Before I begin to teach any guide, I ensure I am able to move my horse’s
shoulders and hips willingly, and with a soft face.
I use an exercise called ‘stay on the rail’ from the Training Thru Trust DVD set. We start this exercise with our horse on the rail and our hands pointing forward in the direction we want to go and with no contact.
If our horse comes off the rail, he will be coming out from under our reins as well and this will be our cue to roll him back into the rail slowly. In the beginning this will be done with just the direct rein or rail side rein.
We don’t want to force the roll back, just wait for your horse to complete the roll back or direction change on the rail and time our release when he is headed down the rail in the other direction.
It’s very important we don’t ‘babysit’ our horses through this exercise. By that I mean we can’t give them any kind of help with the rein to encourage him to stay on the
rail.
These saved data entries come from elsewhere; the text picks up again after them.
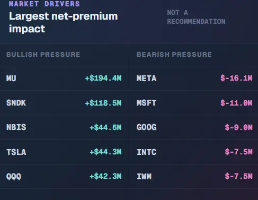Select the MU ticker symbol
The image size is (258, 200).
11,79
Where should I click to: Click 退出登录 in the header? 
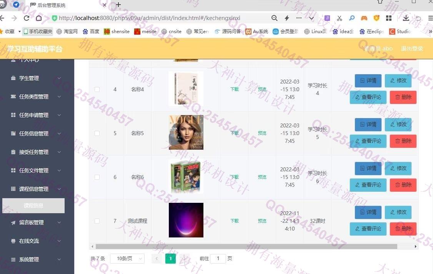[412, 48]
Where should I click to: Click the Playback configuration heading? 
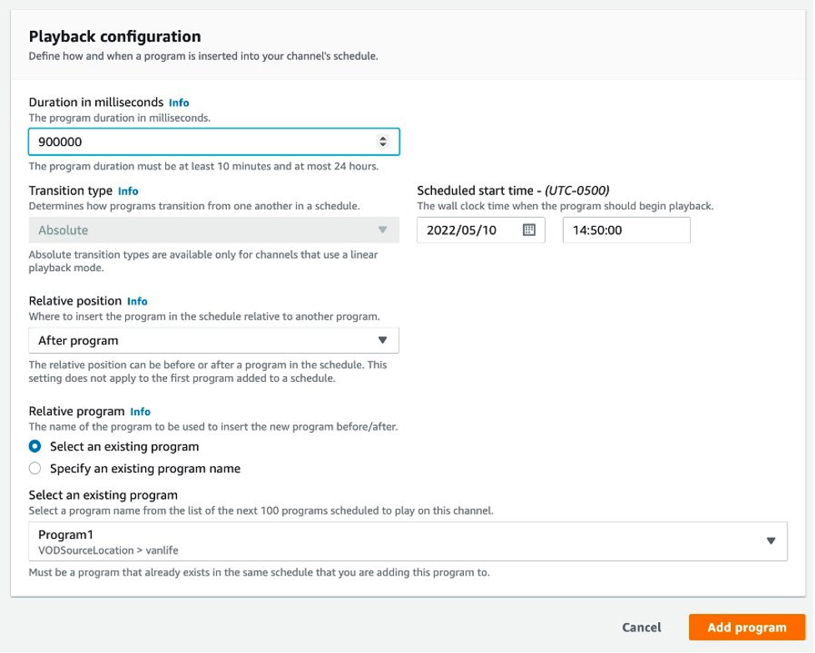pos(115,37)
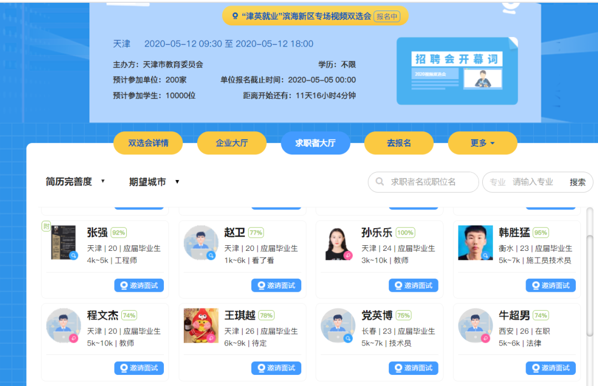
Task: Click the gender badge on 牛超男's avatar
Action: tap(485, 338)
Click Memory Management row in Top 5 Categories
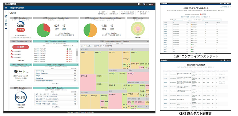The image size is (238, 116). tap(56, 73)
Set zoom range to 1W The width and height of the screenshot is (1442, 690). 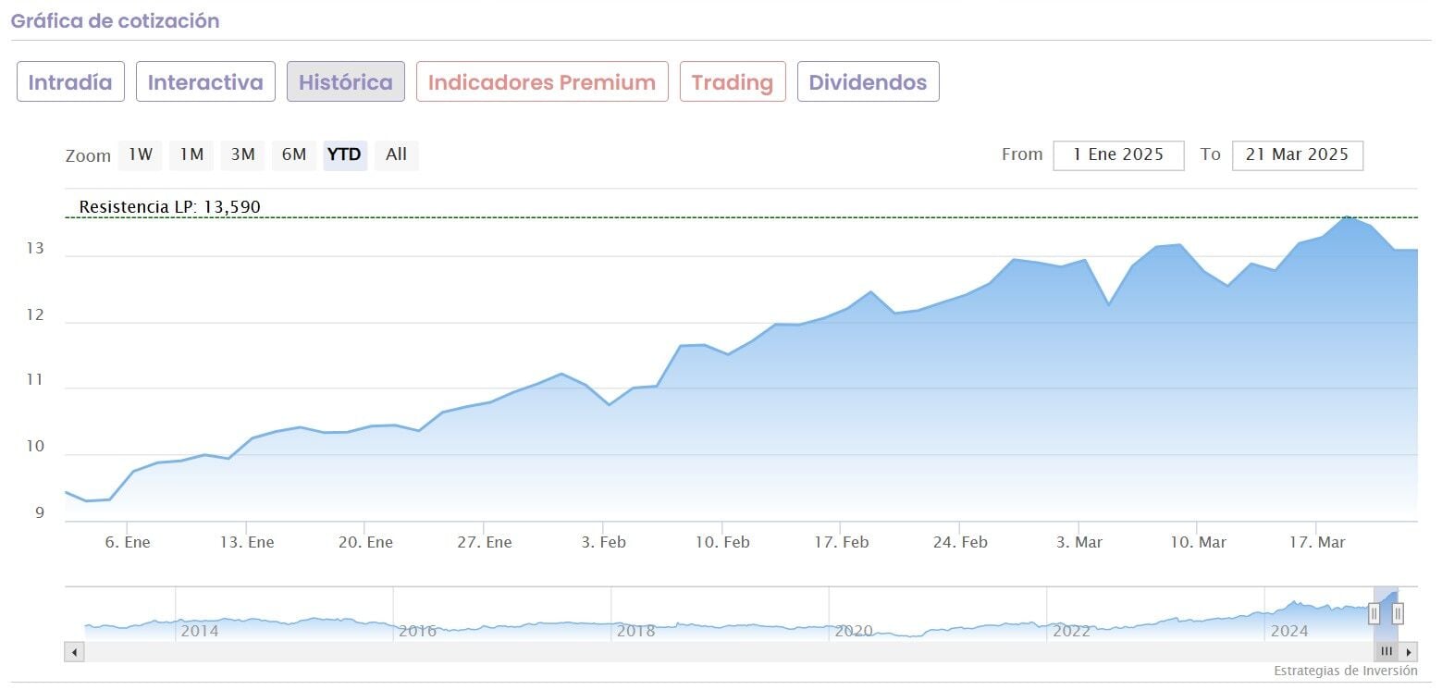tap(140, 155)
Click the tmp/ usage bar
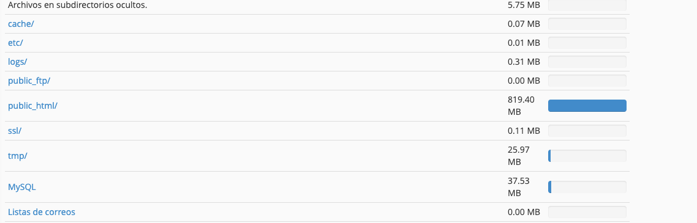Screen dimensions: 697x223 tap(587, 156)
We want to 100 per cent let him make the mistake so when it’s fixed, its 100 per cent fixed.
If you have a rushy horse that will not hold a gate on a loose rein, you will want to address this before getting into guide.
To address that, you can use the same idea except you will be rolling back for him rushing off or breaking gate until we establish some speed control.
Riding with constant contact or holding our horses is a very natural response
when a horse always breaks gate or gets rushy. I consider that the equivalent to riding the breaks in your car... it will be fine for a while but sooner or later we will run out of brakes.
If you are nervous to about riding on a loose rein, I suggest you start this exercise at a walk to keep everything slow, and show your horse what you want in a controlled setting.
It’s not uncommon when starting this with a new horse to have to roll back and then immediately roll back again, and keep that pattern until we see a change in our horse.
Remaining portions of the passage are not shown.